Vast forests, atmospheric heaths and dramatic cliffs rising above the shoreline, Calvados’s wealth of picture-perfect landscape is ripe for the taking. Head out in search of Vire’s waterfalls bursting forth from a granite wall, scale the rocky escarpments of Les Rochers des Parcs in the Suisse Normande or stroll amid the hides and dunes of Pointe du Siège – whatever your destination, surprises await at every turn. Nature abounds, even in the most unexpected of places. Caen’s Botanical Garden is sure to capture and fuel visitors’ imagination. The tantalising ‘living museum’ boasts more than 8,000 species and was awarded National Collection status. The exotic greenhouse alone is worth the detour.


It is a little-known fact beyond the Hexagon, but Calvados is a hugely popular equine destination. Known as the land of horses, to the French anyway, the département is a firm favourite with horse riders. With countless riding centres and stud farms dotted around its luscious countryside, it’s no wonder. Cantering amid the stunning wilderness is a memorable – and suitably regal – way to take in the magnificent panoramic views, for proficient riders and rookies alike. Little ones can get their own taste of adventure by meandering along some of Calvados’s most charming pathways astride a trusty donkey.

Arromanches. Photo: Grégory Wait


Calvados is home to some of Normandy’s finest rustic fare. With flowing cider, more cheese than anyone can dream of scoffing in a lifetime and charcuterie aplenty, it is a foodie’s paradise. The département’s eponymous drink needs no introduction. Whether quaffed as a digestif, cheeky remontant or enjoyed in a Trou Normand, that is served with a floating scoop of apple sorbet, Calvados never fails to warm the cockles. An acquired taste no doubt for the squeamish, but no less of a treat, Andouille de Vire (chitterling sausage) made from smoked pork offal and Tripes à la Mode de Caen draw epicures from miles around. The seemingly humble département gives nearby regions a run for their money on the culinary stakes with no fewer than eight Michelin-starred eateries and counting.

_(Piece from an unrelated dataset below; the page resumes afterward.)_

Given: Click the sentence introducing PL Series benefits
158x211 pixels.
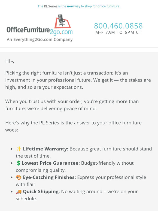Looking at the screenshot, I should point(74,126).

Get into gear and weave gently (or at breakneck speed) along Calvados’s colourful lattice of cycle paths. Hopping on a bike is the ideal way to explore and revel in a multitude of ever-changing landscapes; from the region’s verdant bocage to the unspoilt coastline and D-Day Landing beaches. For an easy family tootle, a convivial vélorail (bicycle-rail) ride is just the ticket. Downloadable maps are available to help visitors draw up their own journey and discover the beating heart of Normandy at their own leisurely pace.